The host cities are still a secret. But various media reports have said Berlin has been chosen as the European host and that a parking lot at the northern end of Kastanienallee in the Prenzlauer Berg district is the planned site – which insiders have confirmed to The Local.

The temporary project is set to begin in the German capital in the spring of 2012.

There will be three BMW Guggenheim Labs, each of which will travel to three major cities. The first Lab will start in North America then move to Europe and finally to Asia. The architect will be Japanese firm Atelier Bow-Wow and the graphic designers will be South Korean duo Sulki & Min.

According to the Guggenheim in New York, each Lab will be an “innovative movable structure that will travel from city to city” and bring together artists, architects and scientists for “research, experimentation, and the sharing of ideas about major issues affecting urban life.”

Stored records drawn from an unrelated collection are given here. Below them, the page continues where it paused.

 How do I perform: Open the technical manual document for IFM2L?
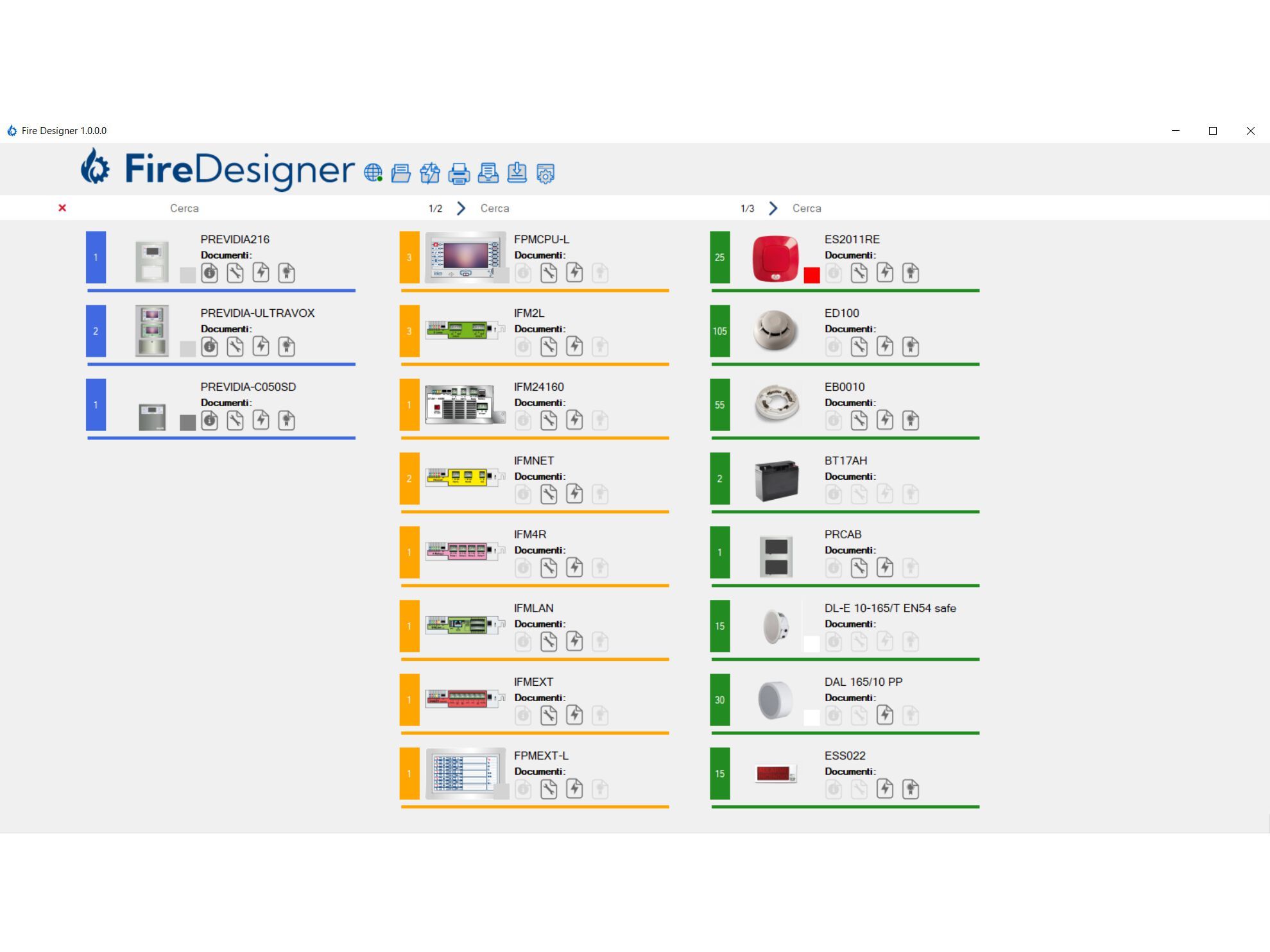(549, 347)
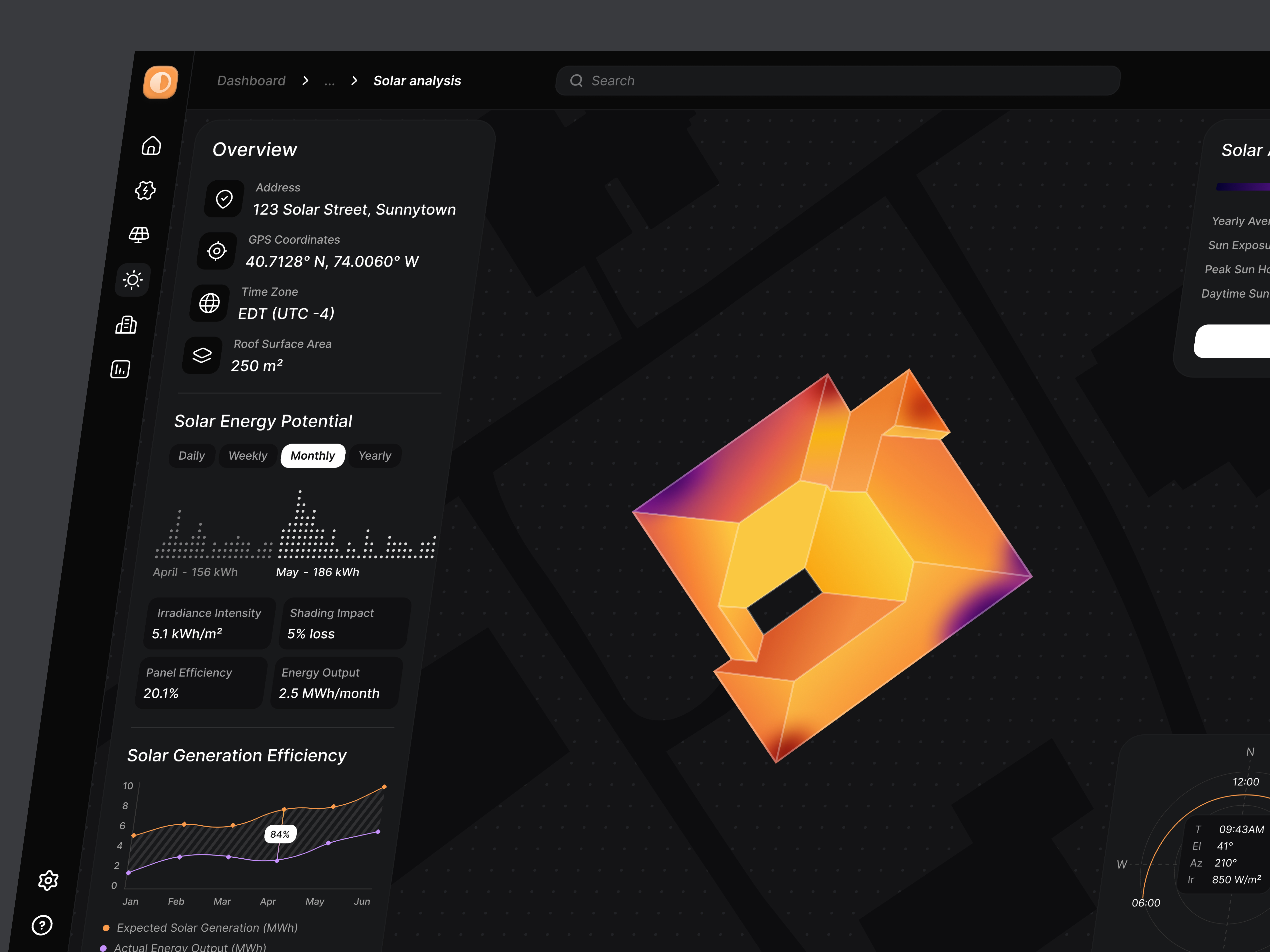
Task: Switch Solar Energy Potential to Daily
Action: [x=192, y=455]
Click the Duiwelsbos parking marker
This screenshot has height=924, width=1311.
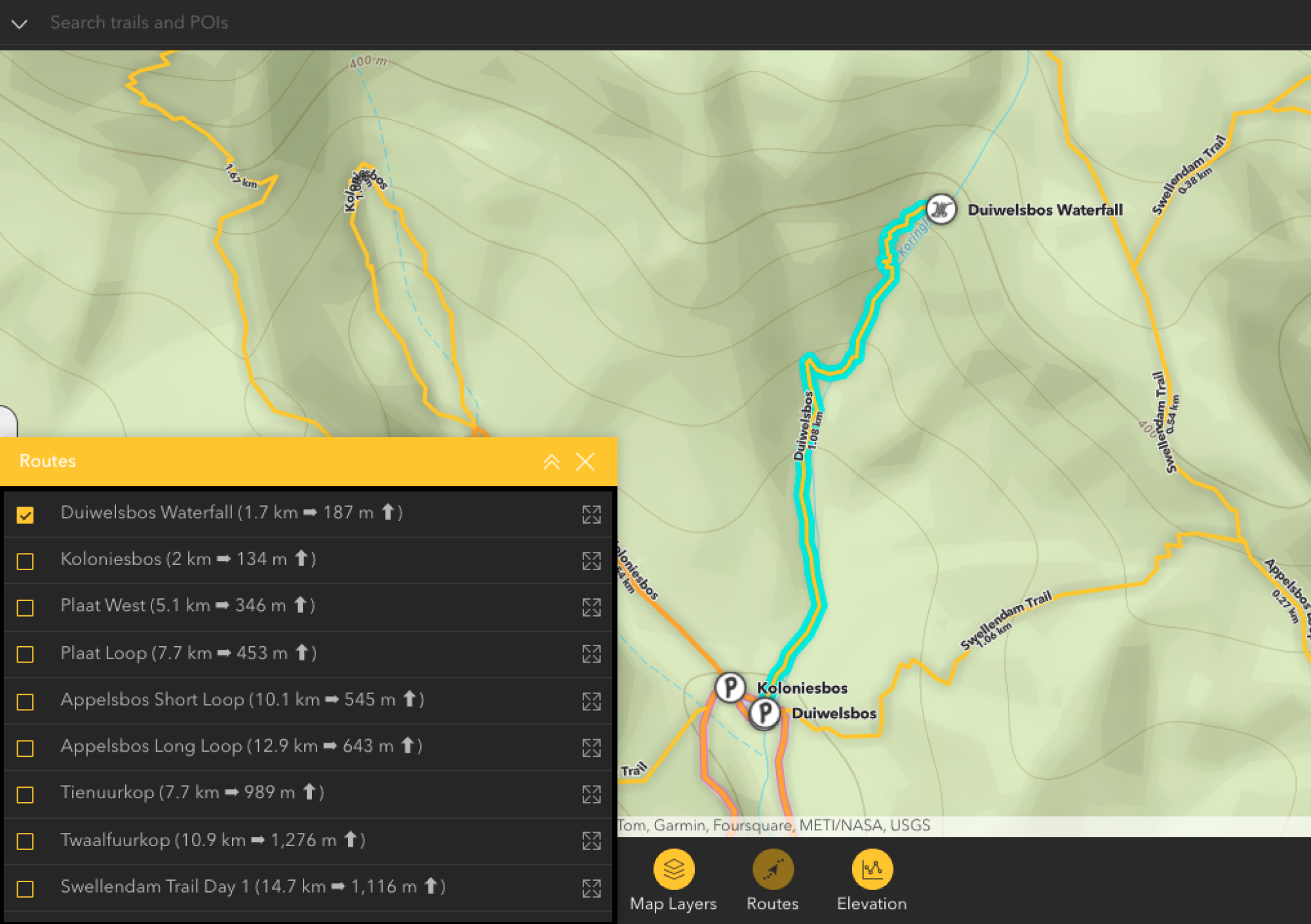click(x=764, y=713)
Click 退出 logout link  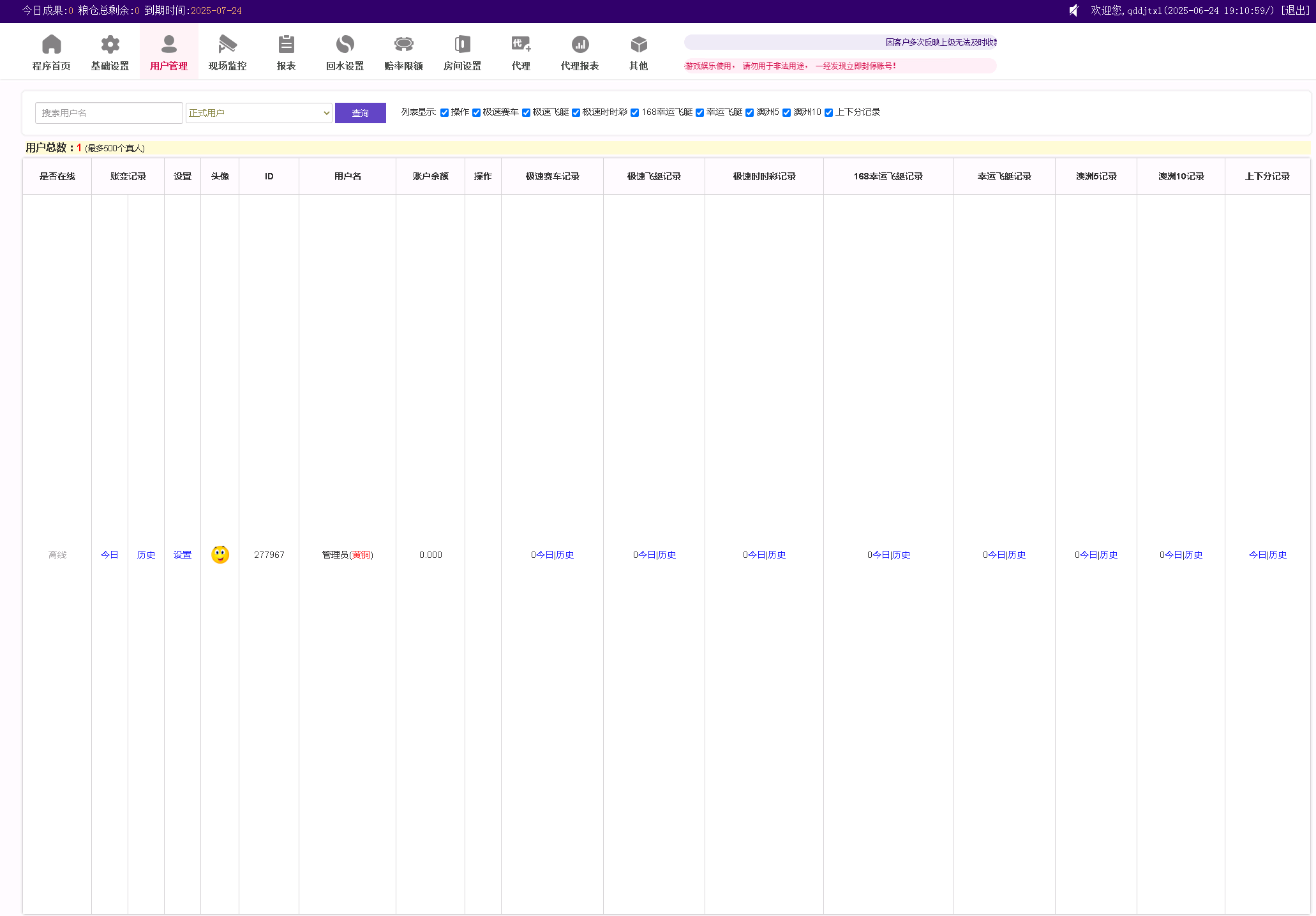pyautogui.click(x=1296, y=10)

The still somewhat scruffy Kastanienallee is the favoured site in Berlin. But others are supposedly being considered, including Pfefferberg, a nearby cultural venue at a former brewery, a source said.

The catch with Kastanienallee is that the Guggenheim project has run into a local dispute over plans to dramatically revamp of the popular shopping and café boulevard. While officials hope to improve tram and bike traffic, many residents and business are vehemently opposed to narrowing the street's trademark wide sidewalks.

According to Severin Höhmann, who is running for a seat in the Berlin parliament for the centre-left Social Democratic Party in the city’s September election, redevelopment work on the street was being rushed to fit the timetable of the Guggenheim project, to the detriment and against the wishes of local business owners.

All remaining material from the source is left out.